I agree with Dean as well that this may very well be original paint. Brings up an interesting point though racer vs. standard. From the 1899 lit shown it appears the Special Racer was only offered in carmine. It would seem to me that all of these would have started as carmine. The '02 cat shows both the Racer and Pacer models as carmine only as well with all other models being back (standard) with carmine and light blue as options. The '99 cat also says the bikes are "striped". The OPs bike does not appear to have any stripes. Nickel forks as well as full nickel frames were optional on any model--at least for '02. So my thoughts are that this is a gents Special model that was ordered with the carmine paint option which was applied over the factory standard black paint. The early bikes from my experience were devoid of decals or stripes. Obviously the '99 Racer had stripes but in the '02 cat no mention of stripes or other garnish on any model. V/r Shawn


----------



## Iverider (Jul 6, 2017)

Hollyfeld said:


> It sure does look like it was painted red over black.  It's really dirty, grimy and sticky in places.  I have no problem spraying my modern bikes with various degreasers and soap to remove the dirt, but this bike is special; I wouldn't want to mess it up.  You see it on antiques roadshow when the appraiser informs them that someone used a cleaner they shouldn't have.  What is gun oil?  I'm not satisfied with the results that google gives (I'm assuming you're not talking about the personal lubricant) and I would like to know more about it.  Good luck on your paint stripping!

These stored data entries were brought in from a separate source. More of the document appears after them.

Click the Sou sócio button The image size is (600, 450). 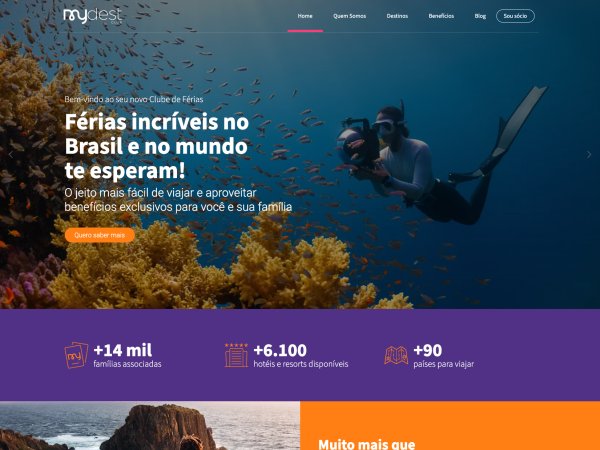pos(515,16)
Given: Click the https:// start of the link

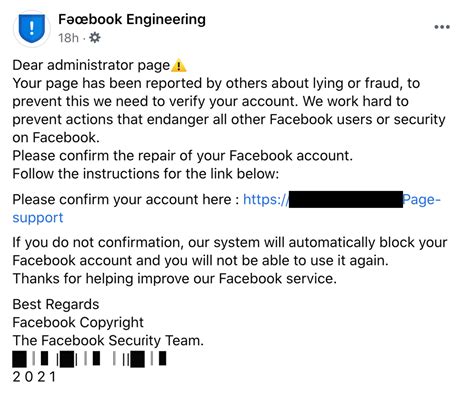Looking at the screenshot, I should point(266,200).
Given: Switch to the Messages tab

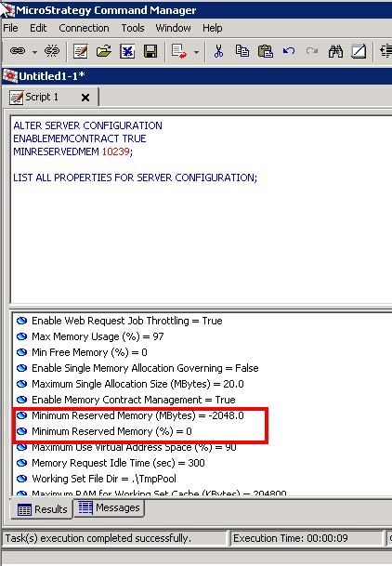Looking at the screenshot, I should click(109, 507).
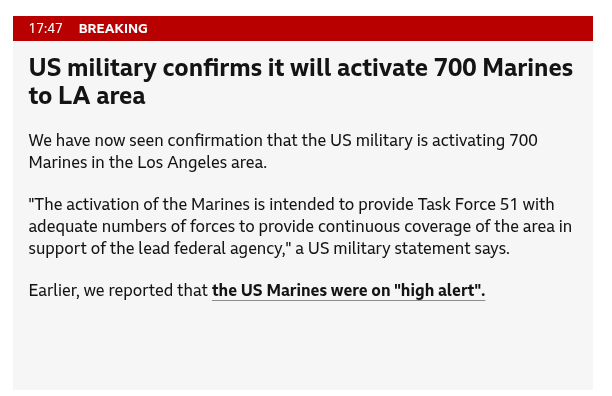
Task: Click the words "to LA area" in headline
Action: (x=87, y=95)
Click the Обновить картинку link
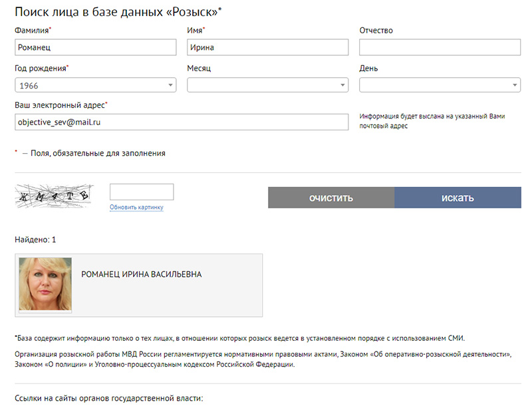Image resolution: width=532 pixels, height=410 pixels. pyautogui.click(x=136, y=207)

Ha. Sorry, living in the Midwest, "Gun Oil" is oil for firearms. I've used Rem Oil (Remington product) in aerosol form on a few bikes. You can spray a liberal amount on the frame and then let it sit for a bit. Then gently wipe the parts off. The plated parts will probably be a little easier to clean as they're generally more durable, although sometimes nickel will get a little flaky and want to come off. You could also wash it with a mild dish soap/water solution, but you're going to want to dry it and probably hit it with some paste wax when you're done to prevent rust from forming on bare metal areas.


----------



## delectans (Jul 6, 2017)

Congrats on your beautiful Pierce 'Special'!  I believe, as Shawn suggested above, your bike to be a non-Racer Pierce Special, based upon frame size.  From the photos it appears the frame is 24" or even 25", a taller frame than Pierce would have used on Racers, which were only available in 21", 22", and 23" sizes.  The non-Racer 'Special' was available in five different frame sizes, from 21" through 25".  The tubing diameter on the 24" and 25" 'Special' would have been 1-1/4" in the main tubes, versus the 1-1/8" Shelby seamless tubing used on the smaller frames.


----------



## delectans (Jul 6, 2017)

Regarding paint, I am inclined to think that there are several coats of red/carmine over black.  May have an original factory applied carmine coat, with later additional touch up coat added in areas of wear.  This is evident in the particularly thick paint with craquelure at top of seat tube; the paint-overrun at the base of the left seat stay; and the paint splatter on the 'Special' plaque.  Regardless, I would suggest preserving the paint in its current state as it is a part of the history of the bike...and it looks beautiful!


----------



## gkeep (Jul 6, 2017)

Great bike! NIce to see another carmine Pierce turn up. I read everything I could find here on the CABE about gently cleaning the original paint. Here's a shot of the original paint cleaned up with WD40 and 0000 steel wool. Then I did three coats of carnuba car wax. Cleaning the grime and rust off the spokes and rims was the most time consuming.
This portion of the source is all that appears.